I have found more than a few really good and healthy recipes over at the Mayo Clinic site. I turned this one into a complete meal, adding some grilled tarragon chicken that I bought at Trader Joe’s. Perfect on a hot summer evening, even if it’s not summer yet.
Dilled pasta salad with spring vegetables
For the dressing:
1/4 cup olive oil
2 tablespoons lemon juice
2 tablespoons rice or white wine vinegar
2 teaspoons dill weed
cracked black pepper, to taste
3 cups uncooked shell pasta, medium-sized
8 asparagus spears, cut into 1/2″ pieces
1 cup halved cherry or grape tomatoes
1 cup sliced green peppers
1/2 cup chopped green onions (I used 2 scallions)

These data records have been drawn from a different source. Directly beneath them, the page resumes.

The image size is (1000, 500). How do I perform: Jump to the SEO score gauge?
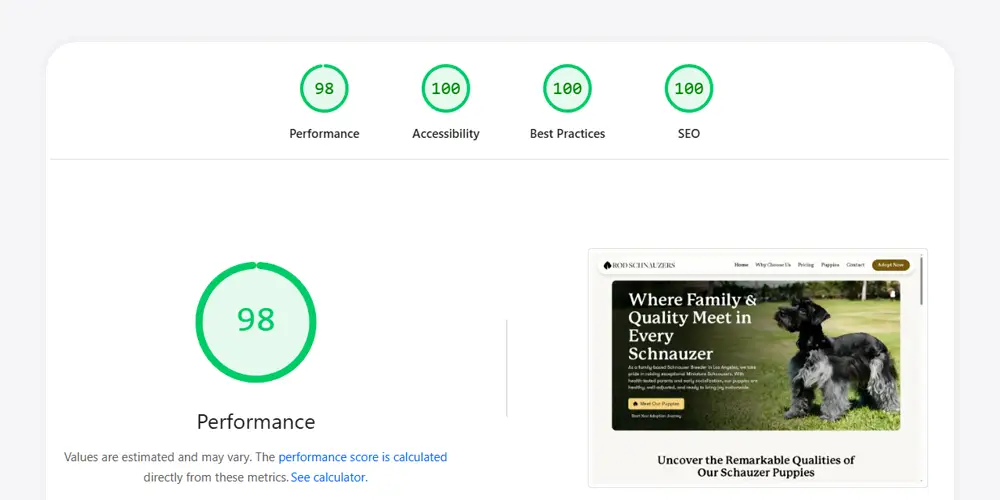point(689,89)
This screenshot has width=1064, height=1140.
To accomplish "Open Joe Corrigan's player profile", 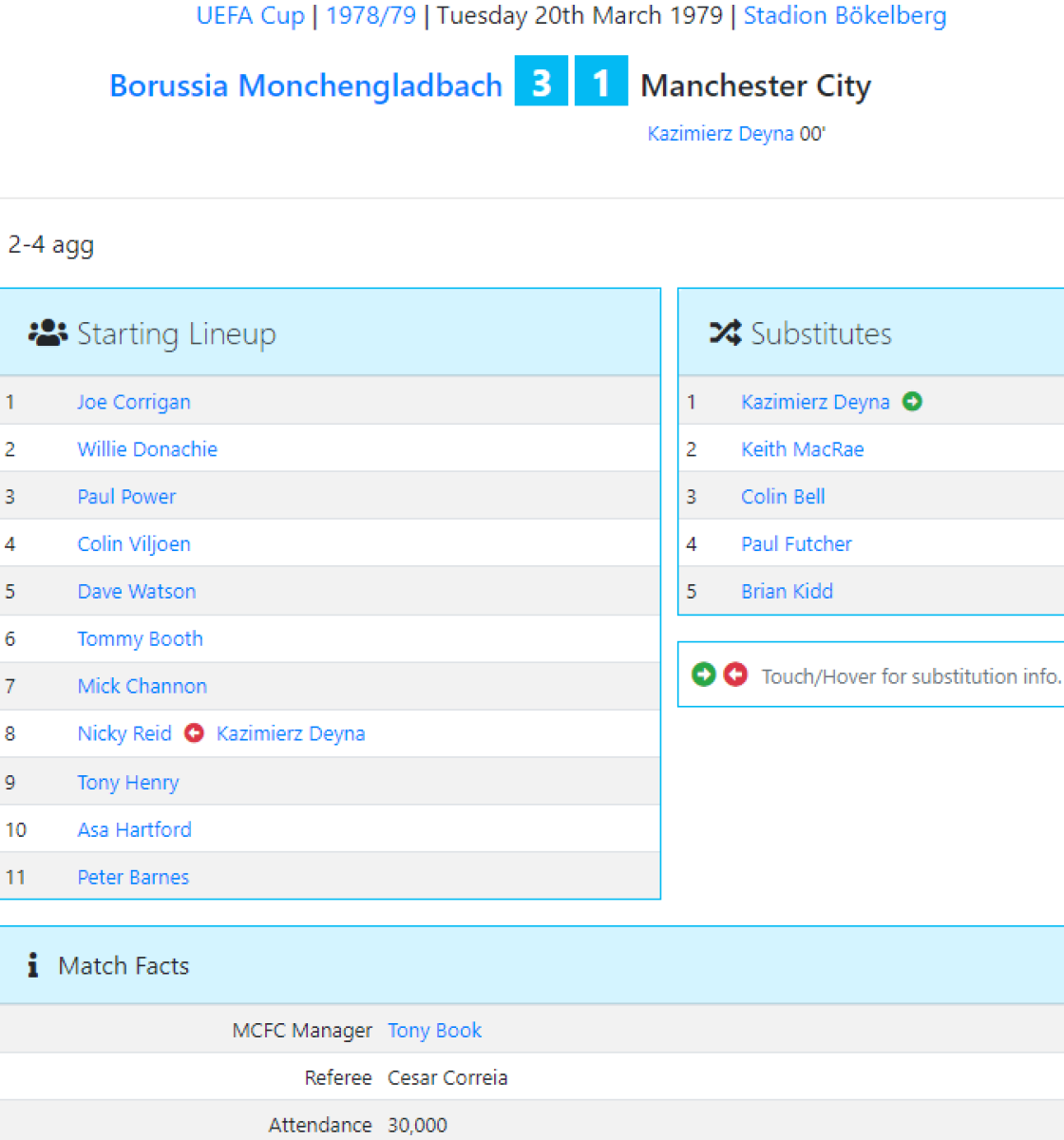I will point(134,402).
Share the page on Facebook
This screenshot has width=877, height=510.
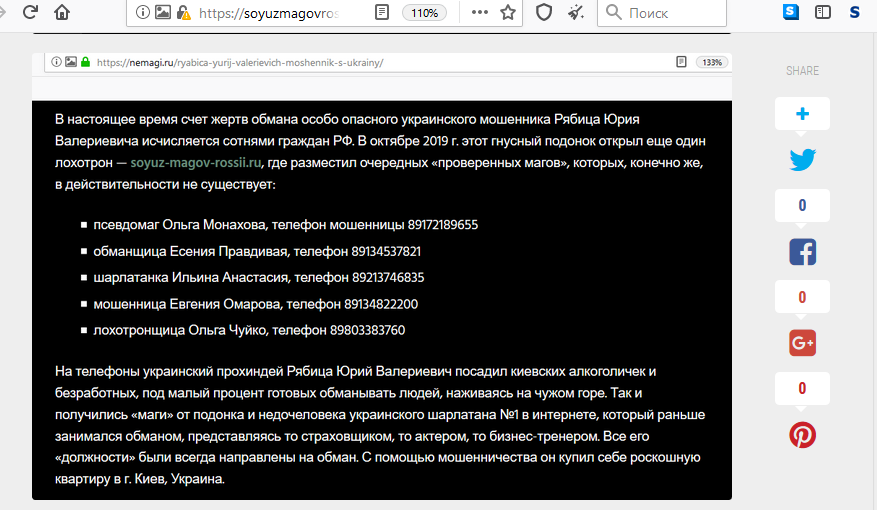click(802, 251)
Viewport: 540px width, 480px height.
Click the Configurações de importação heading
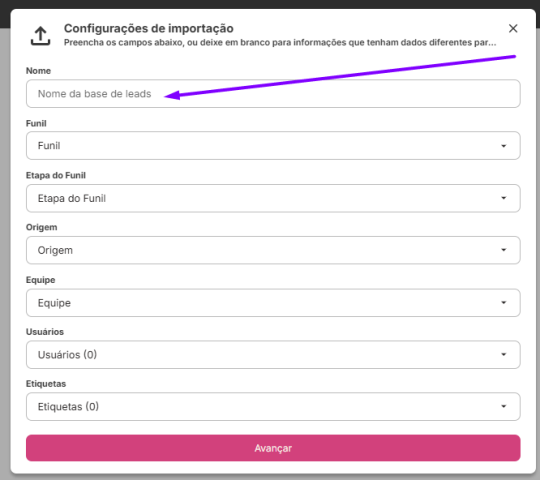pyautogui.click(x=149, y=28)
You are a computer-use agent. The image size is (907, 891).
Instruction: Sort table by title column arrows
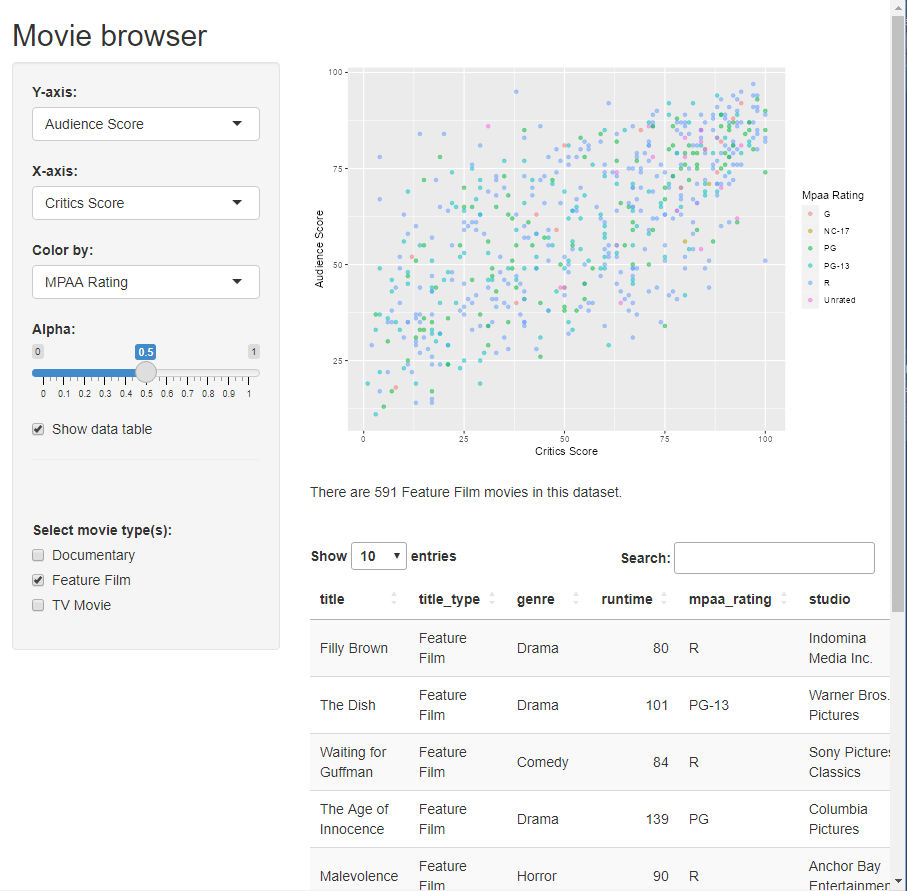point(393,599)
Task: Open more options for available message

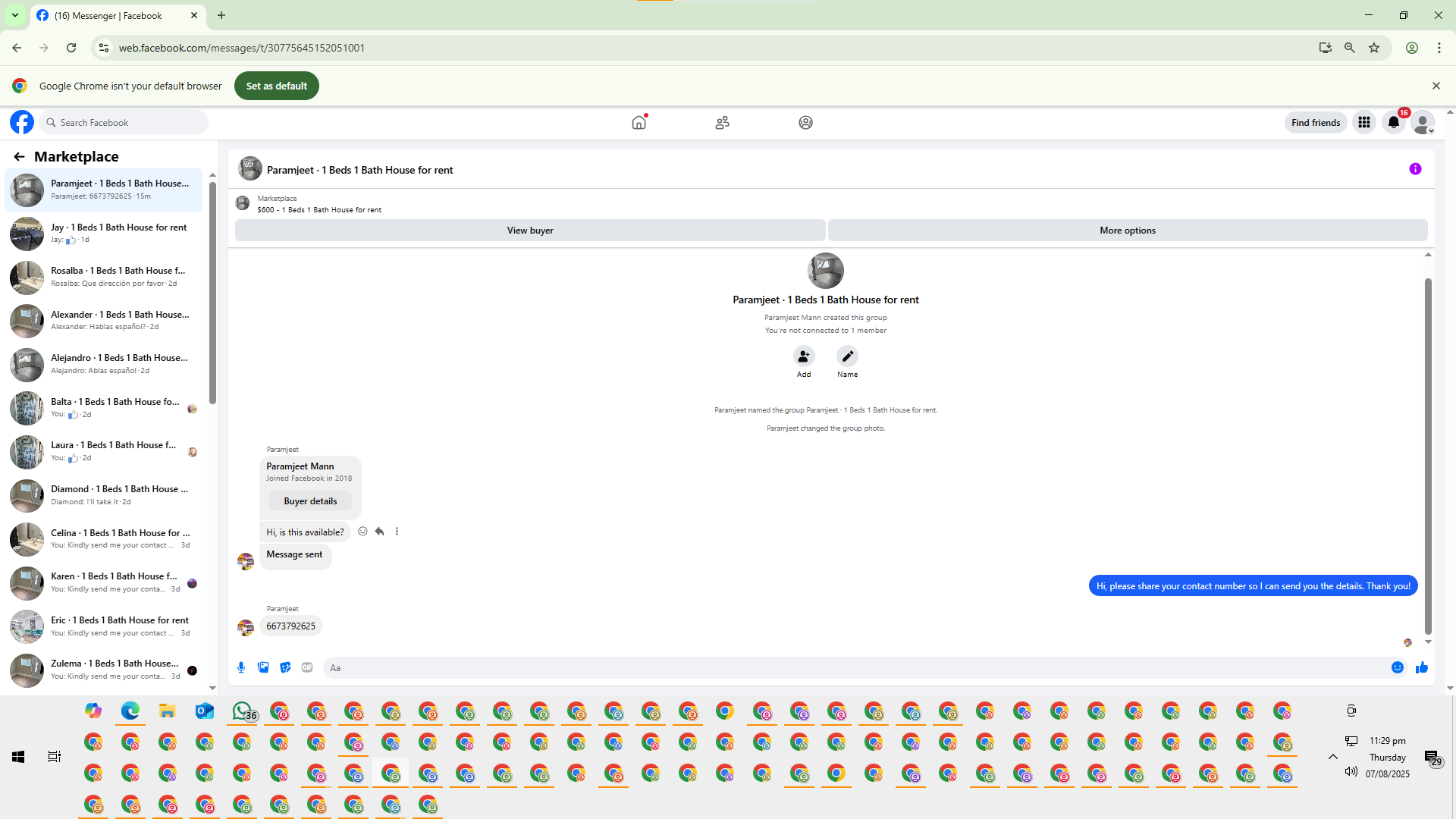Action: [x=397, y=532]
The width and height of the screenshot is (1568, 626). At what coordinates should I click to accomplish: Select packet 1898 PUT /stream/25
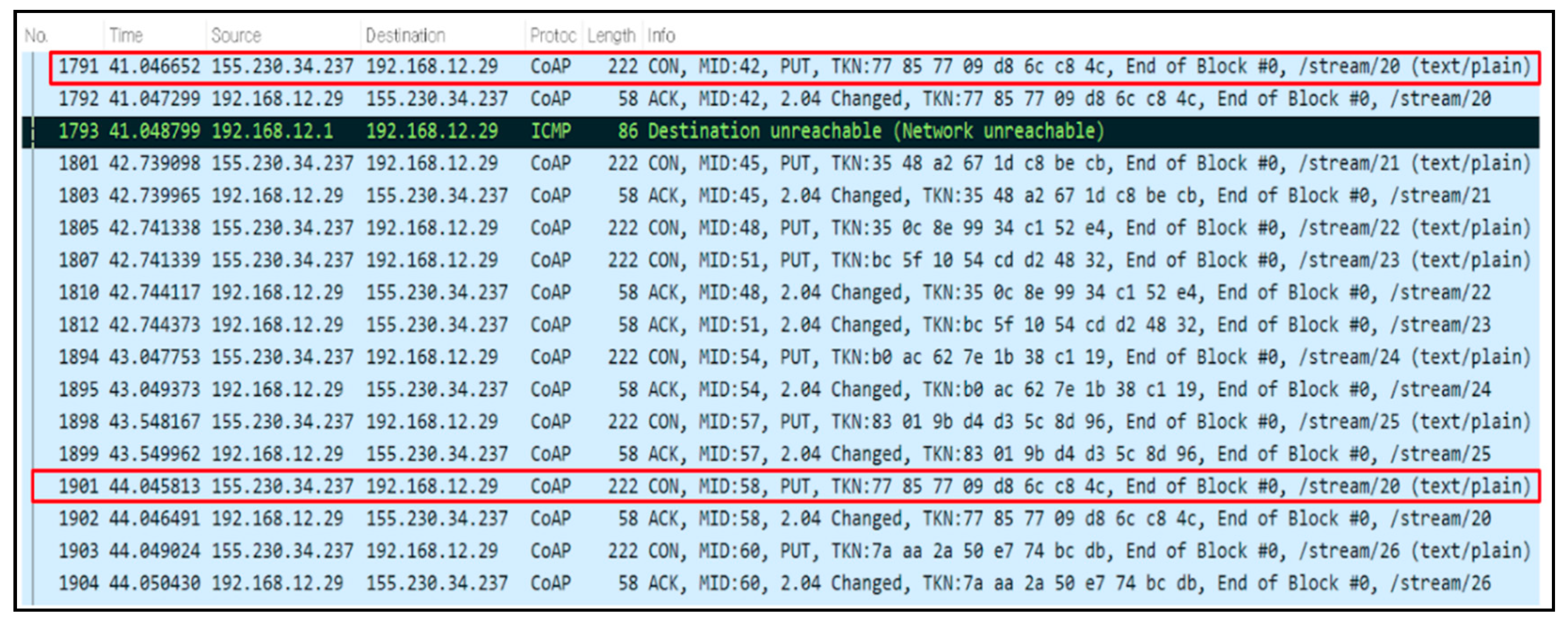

2 grilled chicken breasts, cut into bite-sized pieces (my addition)
To make the dressing: In a small bowl, add the olive oil, lemon juice, vinegar, dill weed, and black pepper. Whisk to mix evenly. Set aside.
Fill a large pot 3/4 full with water and bring to a boil. Add the pasta and cook until al dente according to package instructions. Drain the pasta thoroughly and rinse under cold water.
In a small saucepan, cover the asparagus with water. Bring to a boil and cook only until tender-crisp, about 3 – 5 minutes. Drain and rinse under cold water.
In a large bowl, add the pasta, asparagus, tomatoes, green peppers, green onions, chicken, and dressing. Toss to mix evenly. Cover and refrigerate. Serve chilled. Makes 6 main course servings.